Argument: Bankruptcy would lead to "failure' and millions of jobs lost.
Fact: Bankruptcy actually prevents failure, and liquidation makes sense only when a firm's business model is obsolete and its resources could be put to better use elsewhere in the economy--a circumstance that a bailout could not remedy.
Officials of the Detroit automakers claim that allowing any of the Big Three to "fail' would have a devastating effect on jobs and the economy. In particular, they frequently cite a report by their trade association that finds that a "major contraction' of the Big Three would cause 3 million job losses and billions in economic decline.[2]
That doomsday scenario, however, is impossible, for two reasons: First, bankruptcy and "failure' are not synonymous; indeed, bankruptcy protection actually prevents failure. Though a bankruptcy filing may imply that a business has "failed' at maintaining solvency as it is currently organized, it does not mean that the business and its assets will "fail'--that is, cease operations. Many companies, including the bulk of the airline industry following 9/11, have entered bankruptcy, reorganized under its protection, and then emerged as stronger, sustainable businesses.
Second, the auto industry's job-loss projections are premised on assumptions that actually ignore bankruptcy protection. Their chief assumption is that, without government aid, the industry would suffer a 100 percent contraction--that is, it would just stop. Under bankruptcy, however, that would not be possible. Once a company has filed for bankruptcy, it receives an automatic stay and may suspend payment of all debts, giving it breathing room to take stock of its assets and situation.
Argument: The automakers are too complex for bankruptcy.
Fact: The bankruptcy process is designed to confront and resolve complex problems and has successfully done so many times in the past.

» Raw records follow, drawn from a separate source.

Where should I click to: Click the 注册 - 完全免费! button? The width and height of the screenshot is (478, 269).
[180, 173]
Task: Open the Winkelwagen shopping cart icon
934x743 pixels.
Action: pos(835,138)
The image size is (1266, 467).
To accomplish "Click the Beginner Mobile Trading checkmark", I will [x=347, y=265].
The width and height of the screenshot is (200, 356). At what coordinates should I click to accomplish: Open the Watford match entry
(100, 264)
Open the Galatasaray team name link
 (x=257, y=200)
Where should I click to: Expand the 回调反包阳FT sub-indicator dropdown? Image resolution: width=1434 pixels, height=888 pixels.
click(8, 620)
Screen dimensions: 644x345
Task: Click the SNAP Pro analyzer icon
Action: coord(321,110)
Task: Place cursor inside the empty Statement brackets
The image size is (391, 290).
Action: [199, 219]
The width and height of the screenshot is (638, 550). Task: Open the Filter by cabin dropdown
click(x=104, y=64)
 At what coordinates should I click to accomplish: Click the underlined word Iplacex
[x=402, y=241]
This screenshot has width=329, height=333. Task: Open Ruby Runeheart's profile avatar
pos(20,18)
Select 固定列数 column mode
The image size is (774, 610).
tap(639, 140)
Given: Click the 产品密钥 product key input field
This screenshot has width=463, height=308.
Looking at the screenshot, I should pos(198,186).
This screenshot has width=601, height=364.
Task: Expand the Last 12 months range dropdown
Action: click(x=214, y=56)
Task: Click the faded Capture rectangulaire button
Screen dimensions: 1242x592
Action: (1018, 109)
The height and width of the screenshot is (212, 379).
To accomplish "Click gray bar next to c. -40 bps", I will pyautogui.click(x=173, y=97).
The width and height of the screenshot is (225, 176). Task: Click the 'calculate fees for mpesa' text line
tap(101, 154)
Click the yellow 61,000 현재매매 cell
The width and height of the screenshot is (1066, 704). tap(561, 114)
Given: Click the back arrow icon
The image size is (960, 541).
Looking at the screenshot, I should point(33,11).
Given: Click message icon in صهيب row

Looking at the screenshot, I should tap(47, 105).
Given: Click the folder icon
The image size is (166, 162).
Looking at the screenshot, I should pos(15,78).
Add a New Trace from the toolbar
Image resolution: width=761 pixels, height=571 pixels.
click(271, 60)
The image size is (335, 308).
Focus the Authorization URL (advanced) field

The usual situation leading to bankruptcy is known as the "common pool' problem. This occurs when a business's assets and income are insufficient to meet its obligations--in other words, its creditors' claims exceed the common pool of assets available to pay them, meaning that some will not be paid in full or possibly at all. When a business's looming insolvency becomes apparent, then creditors rush to collect their debts, which may hobble an economically viable business and actually shrink the common pool available to all creditors. The immediate solution to this contentious situation is the protection of bankruptcy's automatic stay, which gives a business breathing room from its debtors' claims from the moment of filing.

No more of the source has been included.